Influence of vaccine medium and vaccination schedules on the induction of active immunity against Aujeszky's disease in maternally immune pigs.

Active immunity against Aujeszky's disease virus (ADV) was compared at the end of the fattening period in pigs which had been vaccinated with the attenuated Bartha strain according to different schedules in the presence of different levels of maternal immunity. The percentage of seropositive pigs at the end of the fattening period varied from 21 to 94 per cent. The percentage was significantly higher when the vaccination schedules were applied to pigs from mothers vaccinated with an attenuated strain compared to pigs from mothers vaccinated with a subunit vaccine or from infected-immune mothers. Additionally, this percentage was two to three times lower when pigs were vaccinated once at 10 weeks old compared to pigs either revaccinated at 14 weeks or vaccinated once at 14 weeks old. When the virus strain used for vaccination had been suspended either in saline or in an oil-in-water emulsion, significant differences were not found in the serological response after vaccination and in the reduction of virus excretion upon subsequent challenge. In challenge experiments, a significantly longer duration of virus excretion was observed in vaccinated pigs which had not seroconverted than in vaccinated but seropositive pigs. The vaccination schedules for sows and fattening pigs in view of the eradication of ADV are discussed.

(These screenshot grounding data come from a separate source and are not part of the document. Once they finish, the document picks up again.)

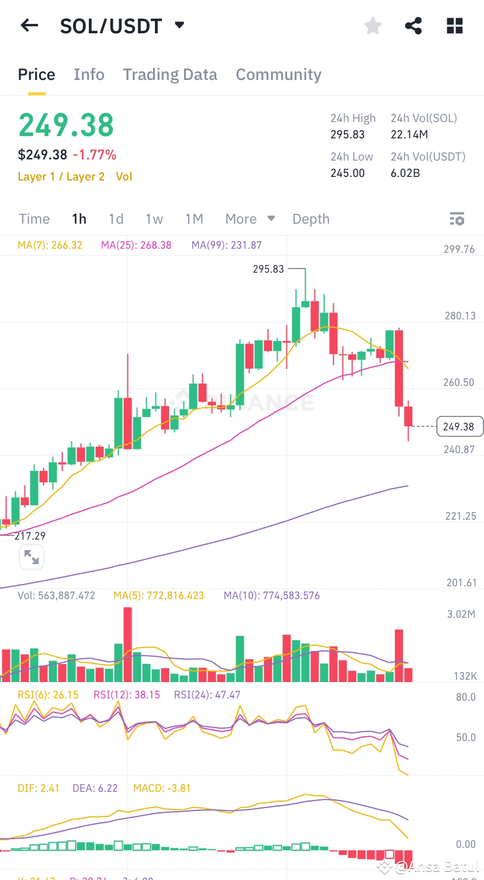484x880 pixels.
Task: Click the 249.38 price tag on axis
Action: pyautogui.click(x=459, y=426)
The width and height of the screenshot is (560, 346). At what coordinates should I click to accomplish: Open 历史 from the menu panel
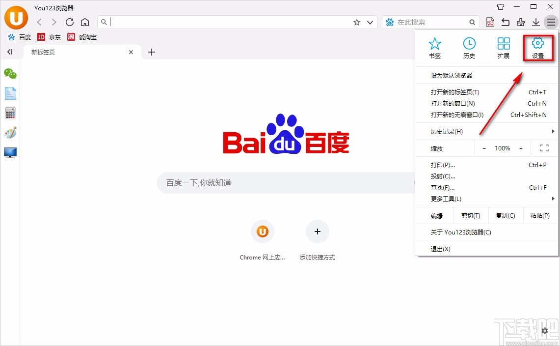[469, 48]
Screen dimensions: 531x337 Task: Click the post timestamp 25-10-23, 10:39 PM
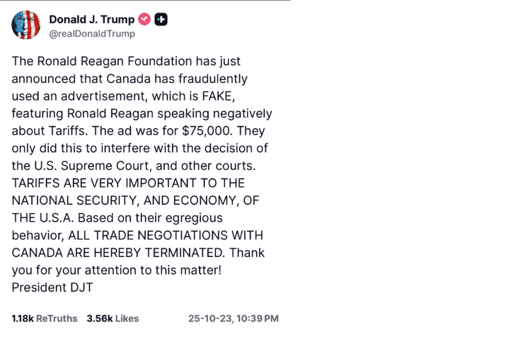coord(233,319)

Field experiments to evaluate the feasibility of eradication of Aujeszky's disease virus by different vaccination schedules.

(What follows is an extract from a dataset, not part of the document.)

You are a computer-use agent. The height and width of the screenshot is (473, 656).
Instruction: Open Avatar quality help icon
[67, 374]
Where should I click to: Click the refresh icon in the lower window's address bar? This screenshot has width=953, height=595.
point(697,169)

In the present report, the extent of the reduction in Aujeszky's disease virus (ADV) dissemination achieved when pigs were intensively vaccinated with gI-deleted vaccines under field circumstances, was examined. On widely dispersed breeding-fattening farms, a gI-negative status was most rapidly obtained and the rate of new waves of infections was lowest when the attenuated Bartha strain was administered to both the sows and the fatteners. It was more difficult not only to reach but also to keep a gI-negative status on farms on which the sows were vaccinated with an inactivated vaccine and the fatteners with the attenuated Bartha strain or when the fattening pigs were not vaccinated at all. In a densely populated area, 9 of the 17 farms had gI-positive fatteners at the start of the intensive vaccination programme in which the attenuated Bartha strain was given to both the sows and the fatteners. Antibodies were not detected in the sera of the fatteners of each farm at some time during the experiments, but the fatteners on 7 of the 18 farms still showed antibodies against gI after 20 months of vaccination. At the end of the experiment, the percentage of fatteners with antibodies on these farms was markedly reduced compared with the percentage at the start of the experiment. Therefore, elimination of field virus may be feasible if intensive vaccination is carried out over a sufficiently long period of time. However, the high rate of reinfections experienced either due to reintroduction of the virus or to recrudescence should be a warning against too much optimism, particularly in regions with a dense swine population.